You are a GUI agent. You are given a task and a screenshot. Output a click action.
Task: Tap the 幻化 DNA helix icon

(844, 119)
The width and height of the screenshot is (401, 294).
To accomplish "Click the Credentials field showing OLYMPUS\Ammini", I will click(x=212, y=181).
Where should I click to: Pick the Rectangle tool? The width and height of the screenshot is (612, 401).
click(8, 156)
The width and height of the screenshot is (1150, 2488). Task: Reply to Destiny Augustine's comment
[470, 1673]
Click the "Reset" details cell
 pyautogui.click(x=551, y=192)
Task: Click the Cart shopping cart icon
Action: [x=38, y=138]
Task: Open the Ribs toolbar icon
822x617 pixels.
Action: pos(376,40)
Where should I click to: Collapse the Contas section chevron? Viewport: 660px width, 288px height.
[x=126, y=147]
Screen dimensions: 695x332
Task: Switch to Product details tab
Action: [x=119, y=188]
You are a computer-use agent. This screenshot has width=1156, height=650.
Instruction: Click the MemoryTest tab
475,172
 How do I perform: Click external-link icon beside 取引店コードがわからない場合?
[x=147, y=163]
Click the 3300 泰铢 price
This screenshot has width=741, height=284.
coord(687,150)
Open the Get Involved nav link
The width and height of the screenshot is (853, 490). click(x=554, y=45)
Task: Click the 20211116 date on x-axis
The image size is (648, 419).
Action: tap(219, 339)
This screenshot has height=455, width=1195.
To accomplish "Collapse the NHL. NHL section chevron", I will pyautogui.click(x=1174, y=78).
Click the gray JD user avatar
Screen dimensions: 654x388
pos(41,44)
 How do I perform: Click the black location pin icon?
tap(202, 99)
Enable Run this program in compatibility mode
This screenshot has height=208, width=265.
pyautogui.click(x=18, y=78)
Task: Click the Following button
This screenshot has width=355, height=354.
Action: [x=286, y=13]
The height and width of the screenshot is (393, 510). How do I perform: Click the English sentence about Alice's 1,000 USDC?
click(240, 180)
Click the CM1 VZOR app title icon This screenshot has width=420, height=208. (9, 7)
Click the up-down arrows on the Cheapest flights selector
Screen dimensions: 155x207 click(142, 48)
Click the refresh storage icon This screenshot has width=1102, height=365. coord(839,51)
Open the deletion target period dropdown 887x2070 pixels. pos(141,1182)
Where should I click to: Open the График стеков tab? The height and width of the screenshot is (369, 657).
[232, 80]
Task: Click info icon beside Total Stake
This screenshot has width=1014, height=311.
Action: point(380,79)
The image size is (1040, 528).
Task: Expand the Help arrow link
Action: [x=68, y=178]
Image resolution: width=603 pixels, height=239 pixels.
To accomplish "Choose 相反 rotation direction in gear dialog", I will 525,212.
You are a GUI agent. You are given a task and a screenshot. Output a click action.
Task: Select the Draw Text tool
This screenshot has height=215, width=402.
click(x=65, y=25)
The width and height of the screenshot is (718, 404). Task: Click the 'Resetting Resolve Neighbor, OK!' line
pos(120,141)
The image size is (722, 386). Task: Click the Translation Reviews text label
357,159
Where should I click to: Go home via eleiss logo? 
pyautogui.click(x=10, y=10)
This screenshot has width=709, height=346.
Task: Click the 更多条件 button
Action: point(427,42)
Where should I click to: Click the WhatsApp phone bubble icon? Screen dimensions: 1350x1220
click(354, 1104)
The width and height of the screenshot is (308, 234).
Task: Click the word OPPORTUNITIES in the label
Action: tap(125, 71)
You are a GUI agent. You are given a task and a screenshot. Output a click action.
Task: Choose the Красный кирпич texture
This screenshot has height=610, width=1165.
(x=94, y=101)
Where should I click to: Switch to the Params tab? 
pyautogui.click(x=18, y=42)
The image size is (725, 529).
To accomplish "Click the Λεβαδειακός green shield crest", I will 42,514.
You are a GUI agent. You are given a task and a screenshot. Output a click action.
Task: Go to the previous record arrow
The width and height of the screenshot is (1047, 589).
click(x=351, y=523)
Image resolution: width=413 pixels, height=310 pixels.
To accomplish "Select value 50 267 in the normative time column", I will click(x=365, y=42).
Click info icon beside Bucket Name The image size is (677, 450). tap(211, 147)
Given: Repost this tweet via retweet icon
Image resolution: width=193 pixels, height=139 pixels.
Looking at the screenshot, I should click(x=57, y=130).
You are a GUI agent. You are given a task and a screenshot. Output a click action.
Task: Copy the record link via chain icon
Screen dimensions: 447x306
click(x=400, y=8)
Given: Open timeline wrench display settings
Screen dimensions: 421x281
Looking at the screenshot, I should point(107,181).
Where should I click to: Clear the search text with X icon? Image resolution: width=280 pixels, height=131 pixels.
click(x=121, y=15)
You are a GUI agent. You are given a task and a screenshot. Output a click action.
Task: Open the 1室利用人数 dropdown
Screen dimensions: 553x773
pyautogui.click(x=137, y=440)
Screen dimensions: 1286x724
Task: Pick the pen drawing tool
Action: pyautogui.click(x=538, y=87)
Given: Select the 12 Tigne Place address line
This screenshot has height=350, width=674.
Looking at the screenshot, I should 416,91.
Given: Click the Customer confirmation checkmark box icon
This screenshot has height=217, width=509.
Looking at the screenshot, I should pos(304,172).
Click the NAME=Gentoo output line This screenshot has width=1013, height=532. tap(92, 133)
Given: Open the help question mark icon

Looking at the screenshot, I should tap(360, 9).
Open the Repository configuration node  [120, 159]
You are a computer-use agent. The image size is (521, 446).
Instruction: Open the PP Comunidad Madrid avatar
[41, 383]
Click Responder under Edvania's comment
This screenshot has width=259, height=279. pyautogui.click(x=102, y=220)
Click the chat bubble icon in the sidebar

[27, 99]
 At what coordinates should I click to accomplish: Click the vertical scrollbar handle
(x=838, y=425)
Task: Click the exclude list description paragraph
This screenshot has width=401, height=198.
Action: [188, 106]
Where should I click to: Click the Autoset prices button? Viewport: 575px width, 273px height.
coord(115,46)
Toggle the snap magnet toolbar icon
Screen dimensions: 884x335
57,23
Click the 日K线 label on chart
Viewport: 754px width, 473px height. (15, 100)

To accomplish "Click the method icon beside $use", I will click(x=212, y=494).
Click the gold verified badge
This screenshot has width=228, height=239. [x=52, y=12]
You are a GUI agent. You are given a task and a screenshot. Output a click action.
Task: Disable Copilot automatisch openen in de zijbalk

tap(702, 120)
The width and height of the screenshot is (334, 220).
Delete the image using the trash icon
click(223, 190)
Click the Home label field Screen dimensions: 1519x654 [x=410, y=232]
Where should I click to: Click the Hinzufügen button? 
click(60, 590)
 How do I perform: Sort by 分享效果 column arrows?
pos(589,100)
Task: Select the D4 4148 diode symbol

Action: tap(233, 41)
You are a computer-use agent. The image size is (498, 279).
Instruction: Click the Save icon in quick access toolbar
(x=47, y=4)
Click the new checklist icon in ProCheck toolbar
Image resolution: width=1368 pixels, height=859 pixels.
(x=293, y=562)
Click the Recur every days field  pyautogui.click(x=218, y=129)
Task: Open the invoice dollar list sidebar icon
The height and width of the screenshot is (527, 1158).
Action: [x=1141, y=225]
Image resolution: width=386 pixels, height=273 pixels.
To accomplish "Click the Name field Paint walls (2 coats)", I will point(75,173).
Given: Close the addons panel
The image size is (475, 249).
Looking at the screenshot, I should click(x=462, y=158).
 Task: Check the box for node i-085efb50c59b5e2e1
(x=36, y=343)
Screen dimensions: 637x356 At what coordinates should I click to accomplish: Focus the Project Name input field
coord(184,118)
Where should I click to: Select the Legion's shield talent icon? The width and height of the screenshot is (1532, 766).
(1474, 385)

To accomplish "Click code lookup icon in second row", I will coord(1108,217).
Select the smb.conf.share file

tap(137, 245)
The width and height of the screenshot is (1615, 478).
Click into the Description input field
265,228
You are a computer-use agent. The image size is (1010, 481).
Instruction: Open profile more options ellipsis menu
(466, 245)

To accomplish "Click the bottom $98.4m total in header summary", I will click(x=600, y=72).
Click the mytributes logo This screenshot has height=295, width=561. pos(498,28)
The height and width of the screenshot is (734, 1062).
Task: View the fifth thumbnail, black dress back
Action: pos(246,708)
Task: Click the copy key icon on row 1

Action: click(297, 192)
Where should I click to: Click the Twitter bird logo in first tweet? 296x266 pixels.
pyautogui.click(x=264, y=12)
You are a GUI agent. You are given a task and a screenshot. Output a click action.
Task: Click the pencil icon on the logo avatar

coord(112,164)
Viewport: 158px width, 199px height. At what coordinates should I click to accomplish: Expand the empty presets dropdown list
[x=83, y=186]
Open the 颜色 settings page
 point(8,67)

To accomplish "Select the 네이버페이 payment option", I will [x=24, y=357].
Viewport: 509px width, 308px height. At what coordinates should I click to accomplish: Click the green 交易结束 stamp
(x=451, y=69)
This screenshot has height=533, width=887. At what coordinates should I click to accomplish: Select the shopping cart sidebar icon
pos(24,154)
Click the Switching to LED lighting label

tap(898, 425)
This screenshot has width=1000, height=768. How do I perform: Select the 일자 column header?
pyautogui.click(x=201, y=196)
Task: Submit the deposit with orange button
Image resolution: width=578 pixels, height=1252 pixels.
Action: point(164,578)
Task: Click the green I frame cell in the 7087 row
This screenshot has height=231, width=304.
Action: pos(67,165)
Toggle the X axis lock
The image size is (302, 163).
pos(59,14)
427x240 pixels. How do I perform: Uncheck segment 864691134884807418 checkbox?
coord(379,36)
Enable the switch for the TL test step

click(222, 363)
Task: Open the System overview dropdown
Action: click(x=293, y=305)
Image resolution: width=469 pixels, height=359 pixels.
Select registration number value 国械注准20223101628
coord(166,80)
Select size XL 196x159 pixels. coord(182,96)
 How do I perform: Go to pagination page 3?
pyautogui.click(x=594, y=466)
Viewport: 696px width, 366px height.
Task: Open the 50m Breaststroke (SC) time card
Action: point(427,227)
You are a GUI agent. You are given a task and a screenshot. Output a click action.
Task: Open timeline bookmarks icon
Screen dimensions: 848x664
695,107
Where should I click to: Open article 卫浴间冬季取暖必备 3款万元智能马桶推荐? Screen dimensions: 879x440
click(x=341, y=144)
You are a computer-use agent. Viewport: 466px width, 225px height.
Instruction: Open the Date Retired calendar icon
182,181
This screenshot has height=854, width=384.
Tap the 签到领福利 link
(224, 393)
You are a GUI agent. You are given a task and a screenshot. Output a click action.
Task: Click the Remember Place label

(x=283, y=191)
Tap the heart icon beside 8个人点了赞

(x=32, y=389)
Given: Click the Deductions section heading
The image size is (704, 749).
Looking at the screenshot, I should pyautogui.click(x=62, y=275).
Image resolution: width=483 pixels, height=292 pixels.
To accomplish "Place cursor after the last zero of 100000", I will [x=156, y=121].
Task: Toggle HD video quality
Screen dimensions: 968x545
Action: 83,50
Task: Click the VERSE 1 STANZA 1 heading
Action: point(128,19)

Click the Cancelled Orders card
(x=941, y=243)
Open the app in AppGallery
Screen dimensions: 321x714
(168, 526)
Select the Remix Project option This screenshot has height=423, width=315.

## Your instructions
Every line with the string "info" in the material should be returned.

## Result of this exercise
Task: Click info icon beside Total Stake
Click info icon beside Bucket Name The image size is (677, 450). tap(211, 147)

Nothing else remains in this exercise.